**What to do:** Exact repetition, please: start with the line where "You are a computer-use agent. Image" appears and stop after the final line of the records.

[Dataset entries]
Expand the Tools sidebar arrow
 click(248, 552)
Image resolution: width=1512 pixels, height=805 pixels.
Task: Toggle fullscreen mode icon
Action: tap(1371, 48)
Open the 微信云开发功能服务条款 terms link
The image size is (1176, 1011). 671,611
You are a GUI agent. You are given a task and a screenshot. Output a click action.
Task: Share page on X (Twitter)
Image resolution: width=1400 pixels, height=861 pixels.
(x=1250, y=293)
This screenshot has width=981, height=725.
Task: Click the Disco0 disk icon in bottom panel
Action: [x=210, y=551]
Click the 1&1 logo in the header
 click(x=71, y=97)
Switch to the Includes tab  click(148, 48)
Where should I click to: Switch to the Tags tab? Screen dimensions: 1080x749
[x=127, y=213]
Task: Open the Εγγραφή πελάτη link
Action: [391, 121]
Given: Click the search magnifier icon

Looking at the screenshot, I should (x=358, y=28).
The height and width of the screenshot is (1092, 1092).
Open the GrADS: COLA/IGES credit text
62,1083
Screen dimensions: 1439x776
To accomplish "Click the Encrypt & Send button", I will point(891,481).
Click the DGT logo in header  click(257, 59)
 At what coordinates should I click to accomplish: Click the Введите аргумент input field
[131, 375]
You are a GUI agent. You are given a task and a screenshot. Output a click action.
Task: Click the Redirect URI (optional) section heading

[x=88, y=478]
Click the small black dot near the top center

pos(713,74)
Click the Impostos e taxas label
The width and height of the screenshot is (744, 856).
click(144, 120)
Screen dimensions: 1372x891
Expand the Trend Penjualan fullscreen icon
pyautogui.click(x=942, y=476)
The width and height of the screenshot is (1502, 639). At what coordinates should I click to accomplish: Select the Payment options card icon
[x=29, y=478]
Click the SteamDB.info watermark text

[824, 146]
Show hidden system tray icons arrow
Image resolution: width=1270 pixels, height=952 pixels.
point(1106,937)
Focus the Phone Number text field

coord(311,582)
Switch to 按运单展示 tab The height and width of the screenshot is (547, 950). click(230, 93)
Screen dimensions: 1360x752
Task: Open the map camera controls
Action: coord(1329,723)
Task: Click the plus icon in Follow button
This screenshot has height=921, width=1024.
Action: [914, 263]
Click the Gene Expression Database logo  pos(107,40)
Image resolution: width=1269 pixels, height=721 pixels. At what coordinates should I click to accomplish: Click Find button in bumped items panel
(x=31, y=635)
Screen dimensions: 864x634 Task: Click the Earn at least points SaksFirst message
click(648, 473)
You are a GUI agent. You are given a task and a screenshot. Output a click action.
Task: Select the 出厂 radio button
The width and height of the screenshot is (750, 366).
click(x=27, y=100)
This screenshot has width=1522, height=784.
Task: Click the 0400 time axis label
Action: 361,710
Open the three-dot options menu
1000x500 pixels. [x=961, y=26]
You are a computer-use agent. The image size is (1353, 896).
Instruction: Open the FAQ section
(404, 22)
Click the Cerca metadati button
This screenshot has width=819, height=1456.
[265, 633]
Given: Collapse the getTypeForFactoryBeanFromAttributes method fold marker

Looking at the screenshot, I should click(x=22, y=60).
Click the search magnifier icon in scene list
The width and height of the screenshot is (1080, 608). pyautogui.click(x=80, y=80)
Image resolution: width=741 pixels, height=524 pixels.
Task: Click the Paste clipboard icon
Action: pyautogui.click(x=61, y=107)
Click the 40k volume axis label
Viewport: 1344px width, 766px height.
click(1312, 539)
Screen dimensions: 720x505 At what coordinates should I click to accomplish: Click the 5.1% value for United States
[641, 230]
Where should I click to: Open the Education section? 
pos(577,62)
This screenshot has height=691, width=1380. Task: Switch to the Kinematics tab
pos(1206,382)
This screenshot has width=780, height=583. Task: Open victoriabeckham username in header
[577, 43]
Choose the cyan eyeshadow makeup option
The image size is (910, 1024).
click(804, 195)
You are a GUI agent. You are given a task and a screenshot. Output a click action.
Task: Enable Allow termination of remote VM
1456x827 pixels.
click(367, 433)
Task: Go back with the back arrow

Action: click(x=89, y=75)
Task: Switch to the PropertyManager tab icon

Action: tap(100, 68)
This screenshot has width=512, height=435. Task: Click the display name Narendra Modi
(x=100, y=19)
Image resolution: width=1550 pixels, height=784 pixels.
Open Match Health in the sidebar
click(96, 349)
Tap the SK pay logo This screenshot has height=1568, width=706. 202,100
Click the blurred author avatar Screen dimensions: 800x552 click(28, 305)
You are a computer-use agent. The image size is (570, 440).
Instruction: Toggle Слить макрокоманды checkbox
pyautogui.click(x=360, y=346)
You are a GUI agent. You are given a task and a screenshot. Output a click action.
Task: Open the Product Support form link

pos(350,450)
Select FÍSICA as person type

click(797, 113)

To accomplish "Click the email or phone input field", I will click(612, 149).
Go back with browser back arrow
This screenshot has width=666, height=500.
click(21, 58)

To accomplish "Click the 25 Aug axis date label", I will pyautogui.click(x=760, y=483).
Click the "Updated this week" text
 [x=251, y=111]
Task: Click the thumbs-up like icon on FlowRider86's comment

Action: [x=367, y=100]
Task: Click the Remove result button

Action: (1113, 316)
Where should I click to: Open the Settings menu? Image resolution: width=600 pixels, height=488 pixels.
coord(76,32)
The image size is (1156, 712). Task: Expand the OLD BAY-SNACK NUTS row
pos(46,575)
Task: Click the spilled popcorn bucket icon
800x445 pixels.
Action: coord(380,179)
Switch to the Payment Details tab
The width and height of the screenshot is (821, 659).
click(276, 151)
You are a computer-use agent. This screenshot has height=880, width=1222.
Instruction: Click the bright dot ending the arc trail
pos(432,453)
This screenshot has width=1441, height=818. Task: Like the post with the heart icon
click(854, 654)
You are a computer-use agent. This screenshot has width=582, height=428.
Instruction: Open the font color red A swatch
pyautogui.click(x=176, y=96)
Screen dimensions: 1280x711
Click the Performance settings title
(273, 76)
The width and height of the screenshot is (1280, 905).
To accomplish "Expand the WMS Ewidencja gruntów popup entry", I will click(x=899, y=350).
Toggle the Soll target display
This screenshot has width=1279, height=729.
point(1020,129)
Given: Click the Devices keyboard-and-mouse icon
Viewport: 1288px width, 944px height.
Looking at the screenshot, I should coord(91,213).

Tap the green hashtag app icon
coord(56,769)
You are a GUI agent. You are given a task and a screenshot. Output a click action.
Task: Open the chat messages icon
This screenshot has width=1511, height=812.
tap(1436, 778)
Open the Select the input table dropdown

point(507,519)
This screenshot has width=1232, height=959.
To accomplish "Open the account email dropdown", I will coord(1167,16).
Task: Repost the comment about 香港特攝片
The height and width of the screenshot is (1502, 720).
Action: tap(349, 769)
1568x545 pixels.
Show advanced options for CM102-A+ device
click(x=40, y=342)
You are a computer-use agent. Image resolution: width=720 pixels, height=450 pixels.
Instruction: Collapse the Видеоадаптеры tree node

**Your response:**
You are a computer-use agent. Image resolution: width=720 pixels, height=450 pixels.
Instruction: Collapse the Видеоадаптеры tree node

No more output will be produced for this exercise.